Haddrick acknowledges parallels between the characters played by Kat Stewart (Roberta Williams) and Hutchison in the original Underbelly and the sequel; the "enablers" who colluded with homicidal criminals.

"It's always fascinating how women operate and fit into that criminal milieu and I think Allison Dine does so in a very different way. It's a different character to Roberta and that's one of the exciting things about the series is that we're not repeating ourselves, we're showing a very different relationship."

Terry, says Haddrick, "acquired women like books in a bookcase". Through his romantic attachments to Allison, wife Maria Muhary (Jenna Lind), with whom he had a child, and lawyer Karen Soich, we see three very different types of "underworld" relationships.

"Maria knows what he does, but doesn't get involved," Haddrick says. "Alison knows and becomes very involved and Karen Soich doesn't know what he does.

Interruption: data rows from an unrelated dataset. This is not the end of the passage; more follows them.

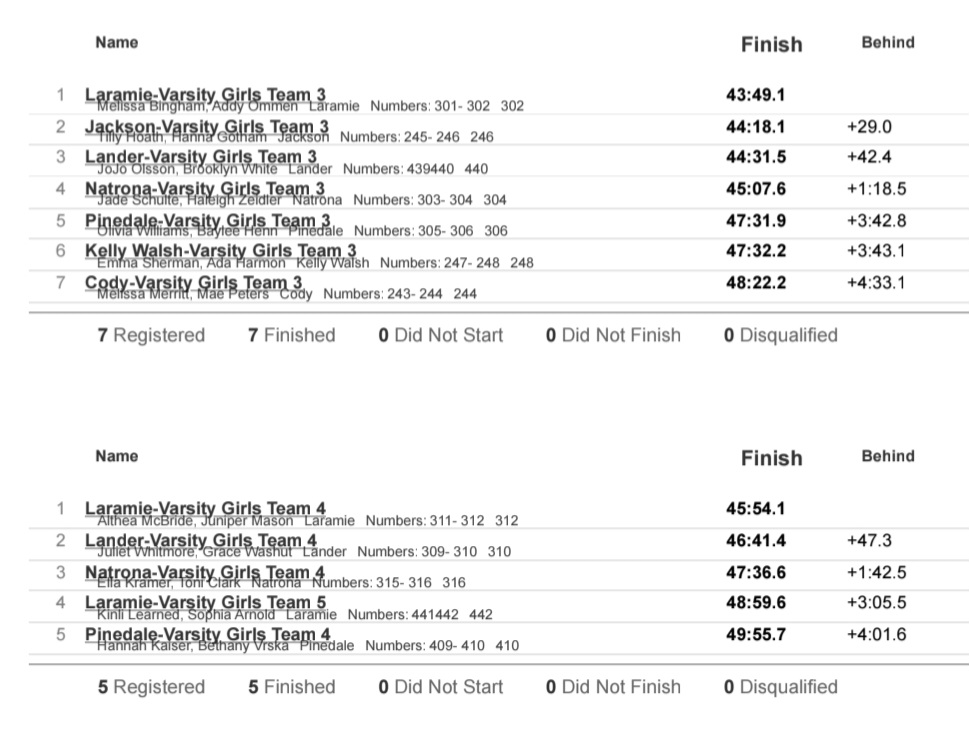Click the 43:49.1 finish time
The height and width of the screenshot is (729, 969).
(x=755, y=95)
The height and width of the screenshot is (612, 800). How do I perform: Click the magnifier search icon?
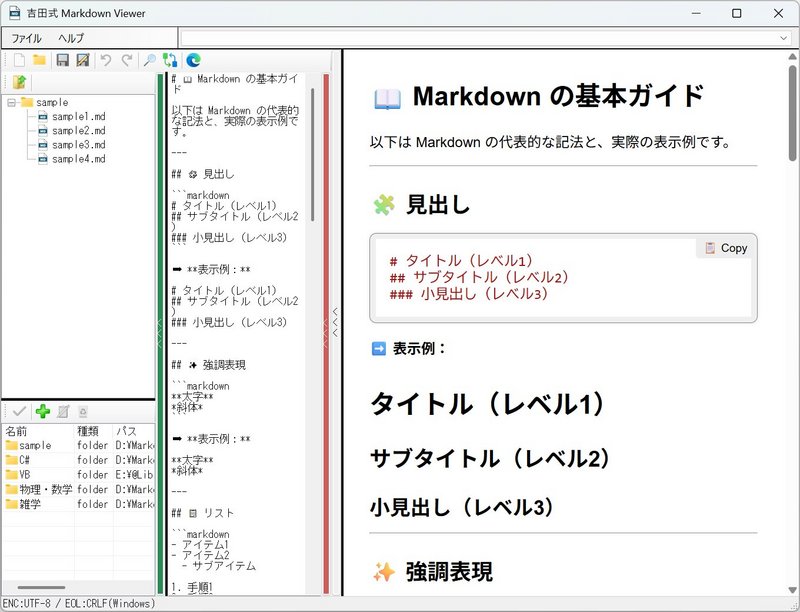point(150,61)
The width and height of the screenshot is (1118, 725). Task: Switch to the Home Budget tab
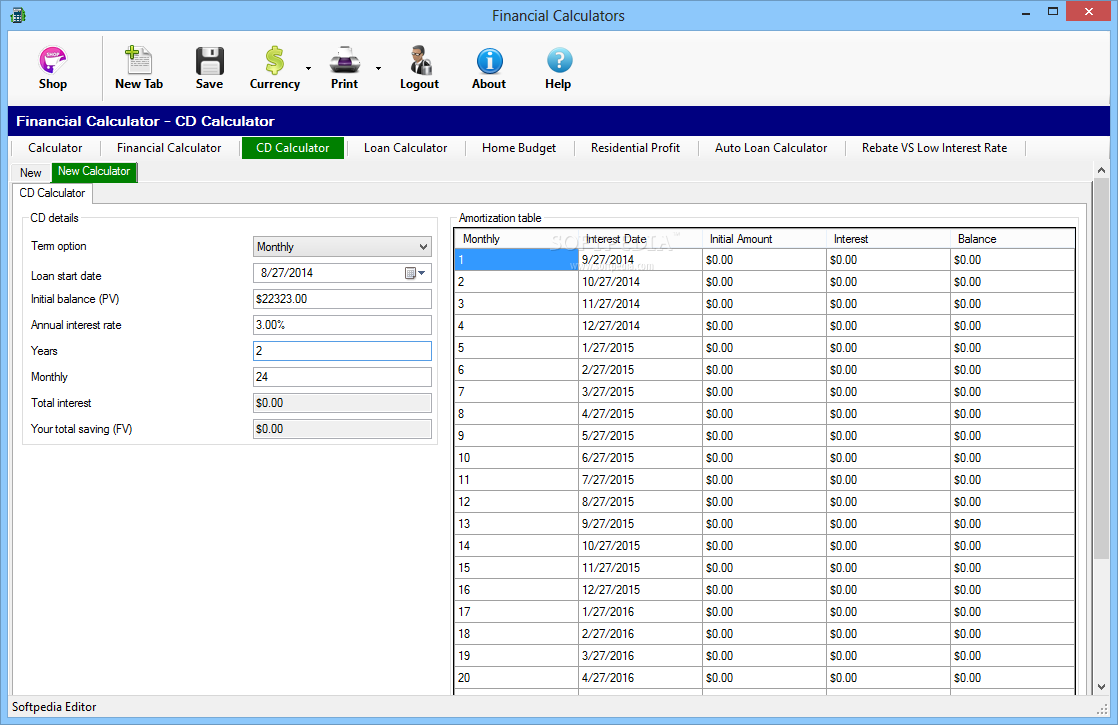point(518,148)
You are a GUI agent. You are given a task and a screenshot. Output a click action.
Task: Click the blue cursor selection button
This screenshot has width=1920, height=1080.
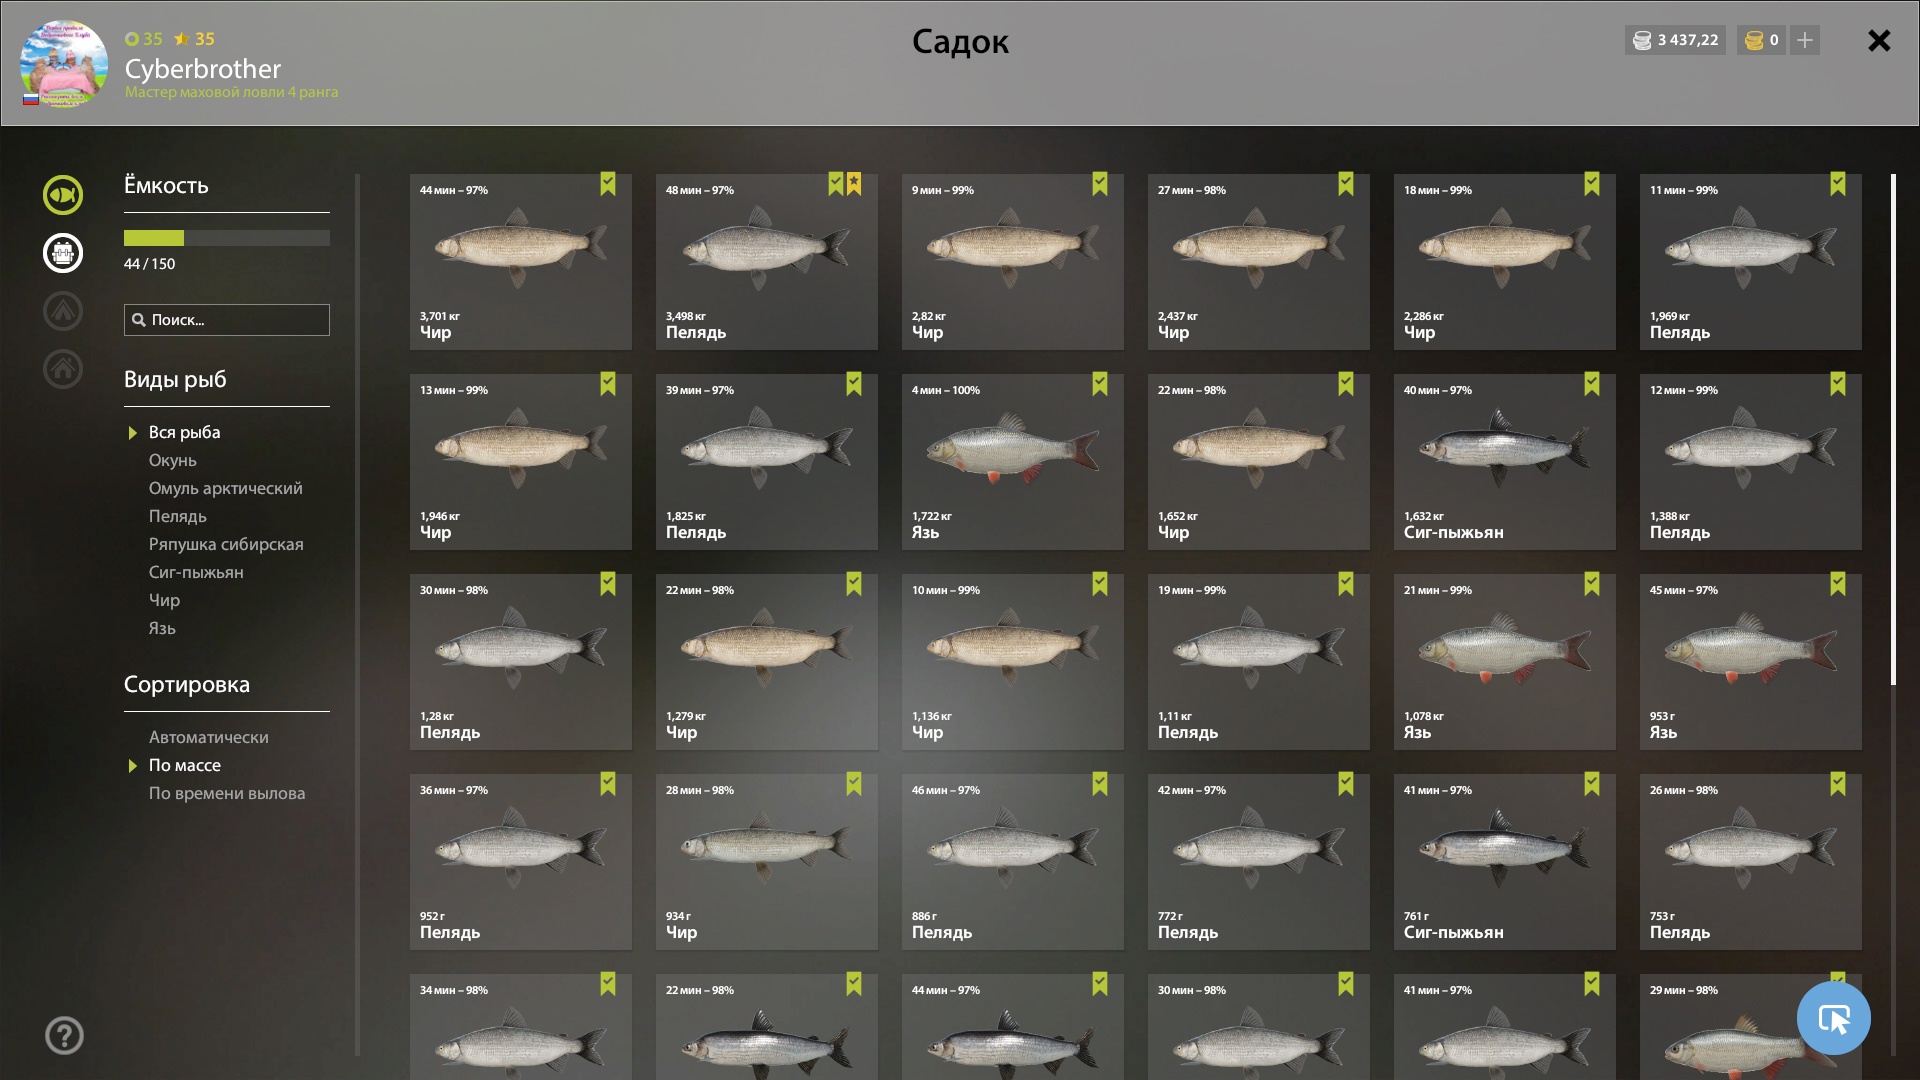pyautogui.click(x=1833, y=1018)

So you see the different relationships with three women and how they all come unstuck to varying degrees."

Haddrick anticipates that A Tale of Two Cities will propel Hutchison's profile and fame in much the same way that Underbelly did Kat Stewart's.

"My experience of Anna to date is that she has risen and met every challenge that we have thrown at her creatively and artistically, so I see no reason why, when the pressure builds, she won't rise to the challenges of being able to manage and handle the pressure and publicity she receives."

Not that the fresh-faced and giggly Hutchison is giving it much thought. For now, she's happy to pursue her new-found passion for surfing, nurse the associated bruises on her legs and wait for the phone to ring with her next job.